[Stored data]
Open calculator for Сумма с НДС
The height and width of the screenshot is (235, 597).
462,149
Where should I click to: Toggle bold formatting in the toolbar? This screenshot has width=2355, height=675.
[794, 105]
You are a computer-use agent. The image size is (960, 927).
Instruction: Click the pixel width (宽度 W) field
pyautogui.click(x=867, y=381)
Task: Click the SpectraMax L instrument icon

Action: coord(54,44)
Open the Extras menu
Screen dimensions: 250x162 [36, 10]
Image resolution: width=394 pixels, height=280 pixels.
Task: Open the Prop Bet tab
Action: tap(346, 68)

* * *

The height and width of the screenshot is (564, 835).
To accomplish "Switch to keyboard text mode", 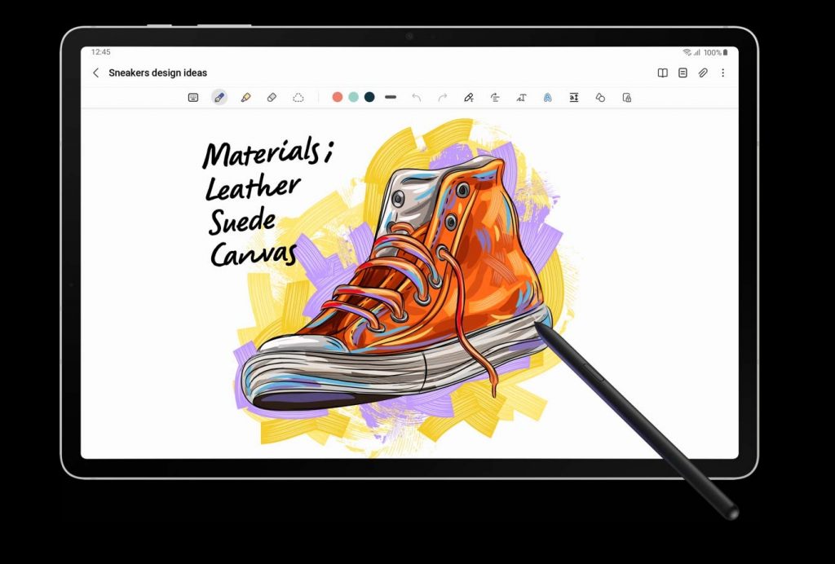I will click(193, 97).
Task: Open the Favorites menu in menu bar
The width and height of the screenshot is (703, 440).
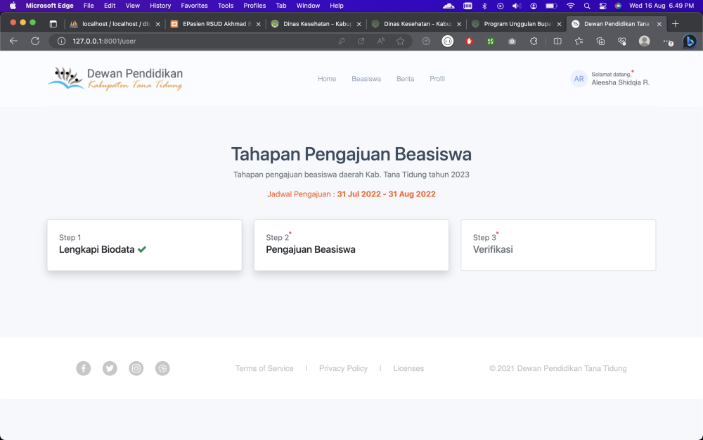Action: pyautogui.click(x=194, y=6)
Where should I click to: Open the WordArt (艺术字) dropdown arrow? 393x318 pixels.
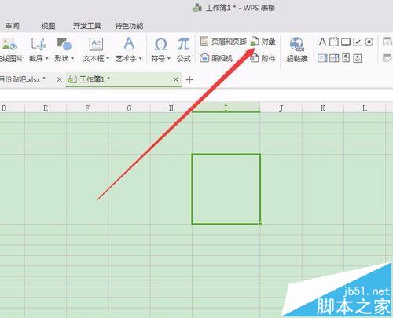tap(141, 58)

--

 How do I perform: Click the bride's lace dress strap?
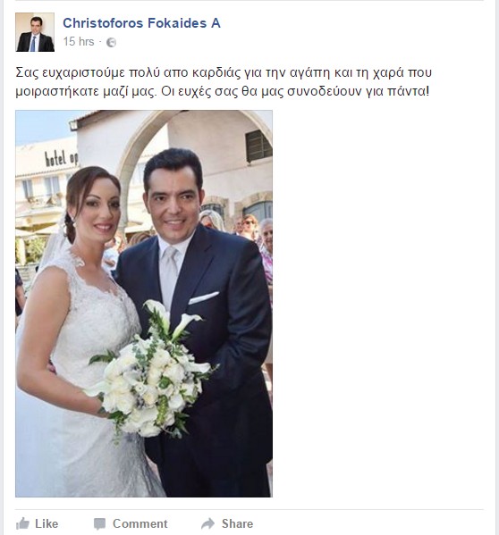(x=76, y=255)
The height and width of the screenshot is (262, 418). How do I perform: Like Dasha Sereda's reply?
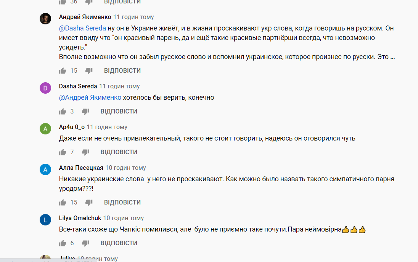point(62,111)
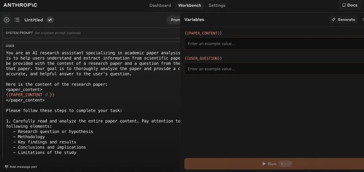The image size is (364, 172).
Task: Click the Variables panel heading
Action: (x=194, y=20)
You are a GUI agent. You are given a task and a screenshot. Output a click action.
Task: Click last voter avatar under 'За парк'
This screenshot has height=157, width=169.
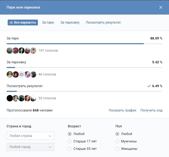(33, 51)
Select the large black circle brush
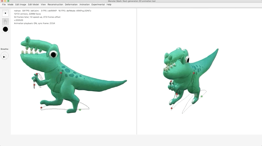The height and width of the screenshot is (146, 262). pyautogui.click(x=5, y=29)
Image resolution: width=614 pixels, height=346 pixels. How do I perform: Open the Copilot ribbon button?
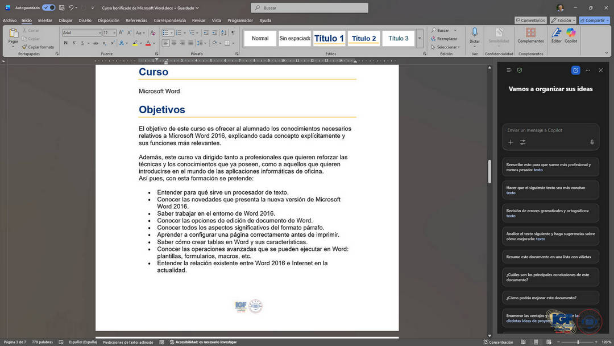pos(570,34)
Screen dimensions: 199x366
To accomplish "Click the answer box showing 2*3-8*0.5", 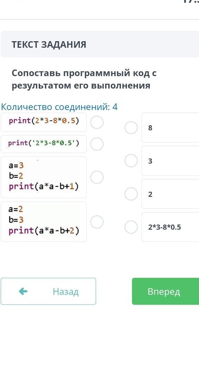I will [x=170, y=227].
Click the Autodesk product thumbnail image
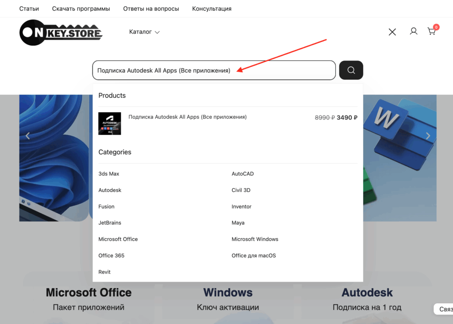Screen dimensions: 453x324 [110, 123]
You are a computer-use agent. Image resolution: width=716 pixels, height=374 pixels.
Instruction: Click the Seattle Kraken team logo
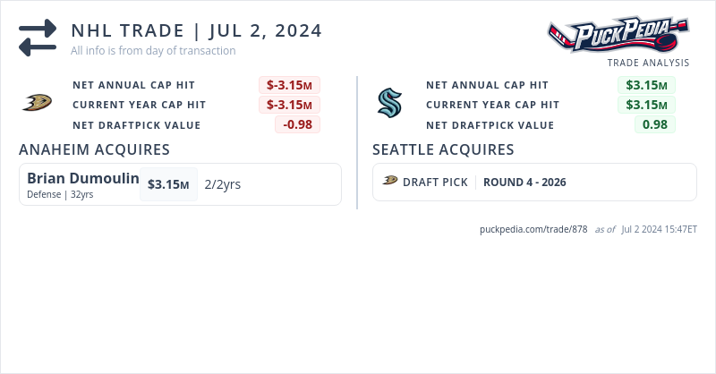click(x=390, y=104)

- Problem details: Only lines holding the string "agent" are wanted; gather each one from the entries above.

- Task answer:
You are a computer-use agent. The image size is (960, 927).
You are a GUI agent. You are given a task and a screenshot. Output a click action.
You are a computer-use agent. Image resolution: width=716 pixels, height=374 pixels.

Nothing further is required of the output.